— Begin SELECTION —
PostPosted: Mon Dec 11, 2017 12:58 pm    Post subject: Reply with quote

The following is an example where the number of threads can be varied more easily.
The same routine is called for multiple threads, with the "arg" indicating which thread is being called.
It appear to work, giving the same answer.
Code:
 module data_mod
   implicit none
   integer, parameter :: dp=kind(1.d0)
   real(kind=dp) ds
   real(kind=dp) r1,x1,x2,r2,v1,ns,tmax(4),smax(4)
   integer,parameter::IO_LOCK = 42
   integer max_threads
   real*4 times(2)
   contains
 
   subroutine time_start
     call get_times (times)
   end subroutine time_start
   
   subroutine time_end
     real*4    now(2)
     call get_times (now)
     times = now - times
   end subroutine time_end
   
   subroutine get_times (now)
     real*4 now(2)
     call elapse_time (now(1))
— End SELECTION —
— Begin RAW DATA —
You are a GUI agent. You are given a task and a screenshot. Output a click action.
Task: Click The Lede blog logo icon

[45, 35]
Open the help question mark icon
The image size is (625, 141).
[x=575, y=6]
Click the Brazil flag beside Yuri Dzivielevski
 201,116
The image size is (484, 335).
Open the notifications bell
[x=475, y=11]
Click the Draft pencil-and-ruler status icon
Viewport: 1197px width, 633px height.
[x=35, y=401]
— End RAW DATA —
— Begin RAW DATA —
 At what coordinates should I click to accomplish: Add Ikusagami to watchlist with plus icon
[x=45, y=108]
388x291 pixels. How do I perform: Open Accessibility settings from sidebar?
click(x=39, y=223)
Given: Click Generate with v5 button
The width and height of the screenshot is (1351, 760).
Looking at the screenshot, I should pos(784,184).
— End RAW DATA —
— Begin RAW DATA —
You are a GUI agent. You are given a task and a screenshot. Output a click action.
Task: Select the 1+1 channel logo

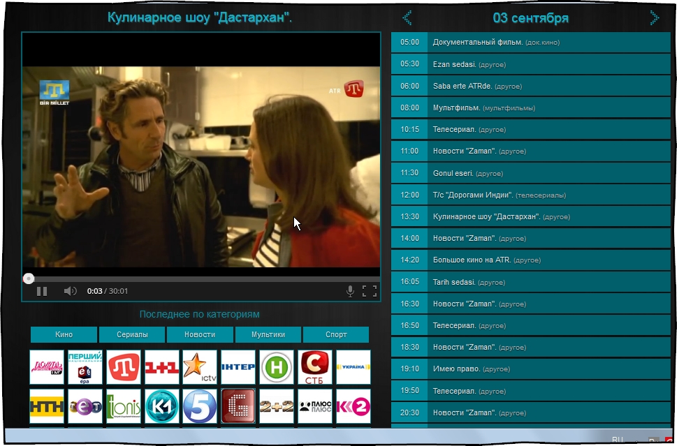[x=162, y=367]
— End RAW DATA —
→ WHAT YOU NEED TO DO
1. Answer these questions about the forum post:
(a) According to the post, what does the "arg" indicate?
(b) What value is the parameter IO_LOCK set to?
(c) Which routine does get_times call with now(1)?
2. Please write out the forum post, starting with "The same routine" and going on through "real*4 times(2)".

→ THE RESPONSES
1.
(a) Which thread is being called.
(b) 42.
(c) elapse_time.

2.
The same routine is called for multiple threads, with the "arg" indicating which thread is being called.
It appear to work, giving the same answer.
Code:
 module data_mod
   implicit none
   integer, parameter :: dp=kind(1.d0)
   real(kind=dp) ds
   real(kind=dp) r1,x1,x2,r2,v1,ns,tmax(4),smax(4)
   integer,parameter::IO_LOCK = 42
   integer max_threads
   real*4 times(2)